Culture works… if you let artists do.
Claire Saillour
Culture works. And it works not only because, in the sometimes disappointing rhetorical frame of policy-making, it creates jobs and points of GDP-growth. Culture and arts are the place where societies reflect about themselves. To convince ourselves we only need to have a short glance at Tunisia or Ukraine right now, where artists are driving forces of change, telling new stories, building new subjectivities.
The arts do not only capture something from society no other actors could, but they make communities take a step aside and look at themselves, creating shared subjectivities aside of the realm of politics. They also remind us that culture is not something that is, it is something that is made, that we make.

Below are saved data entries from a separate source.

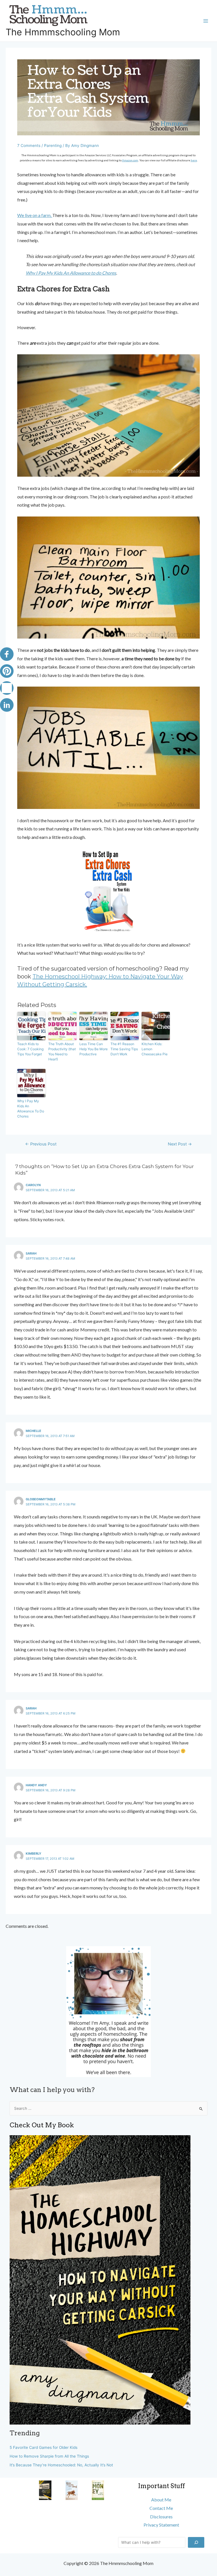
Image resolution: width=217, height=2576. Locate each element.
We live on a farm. (34, 215)
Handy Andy (36, 1785)
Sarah (31, 1253)
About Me (161, 2499)
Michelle (33, 1431)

It is something we should keep in mind if we want to take the European project seriously: like any cultural endeavour, it is something we do.
Unleashing the potential of culture in Europe would therefore certainly mean rethink the vertical fundament upon which most European cultural policies are built. It would also certainly mean to avoid two common mistakes in cultural policy, which limit the potential of a constructive relationship between politics and the arts everywhere.
The first mistake is of course, not to take arts and culture seriously for what they are and to ignore the long-term, symbolic, intersubjective dimension of community-building. To avoid this mistake would mean for example to rethink the economy-driven framework within which European cultural initiatives are conceived and justified.
The second mistake, a more insidious one, is to give the arts and cultural actors a responsibility in the “salvation” of our societies, the healing of wounded political systems they do not, and cannot bear. To avoid this mistake would mean rethink the normative goals of cultural policies tending to use artistic projects to reach immediate social and political goals. This would also suppose redrafting expectations towards the arts and cultural actors in a way which would take into consideration what the arts can do and which role artists play in society. To unleash the power of culture and the arts in Europe would mean to rethink cultural policies starting from the artist and the citizens.
Raise voices, build networks and learn from each other
Polis180’s modest endeavour toward this goal has been to invite cultural actors and citizens to gather in the last three months and to open up a space for discussion about the future of Europe’s Cultural Governance. As grassroots think tank, Polis180 aims at empowering especially young citizens to take part in the public sphere, formulate their opinion and raise their voice.
During the participative process of the last months, artists, cultural managers and citizens kept expressing, again and again the strong desire to learn from each other in Europe, to exchange, to solve common problems through the sharing of local practices and experiences, and ultimately to do things together. This desire has to be trusted — it is the fundament upon which Europe is made and upon which Europe’s Cultural Governance could be built. Not by reinventing the wheel but by strengthening networks, supporting cross-border exchanges also on a small scale and facilitating the process of being together in the making. To that end, a strong network of cities across Europe is absolutely a level of governance which could contribute to empower local actors and help foster a greater diversity of projects.
Claire Saillour is a Cultural Scientist and Cultural Manager. She is a Ph.D. candidate in Cultural Policy at the University of Hildesheim. Her work is rooted in her experience as former Cultural Manager for the French Institute in Stuttgart as well as in her time as Research Fellow at the Smithsonian Institution in Washington D.C. She is currently managing the European Campaign “jung & wählerisch” (young & picky) and is actively involved in the development of a new Cultural Policy research area, both within the Grassroots Think Tank Polis180.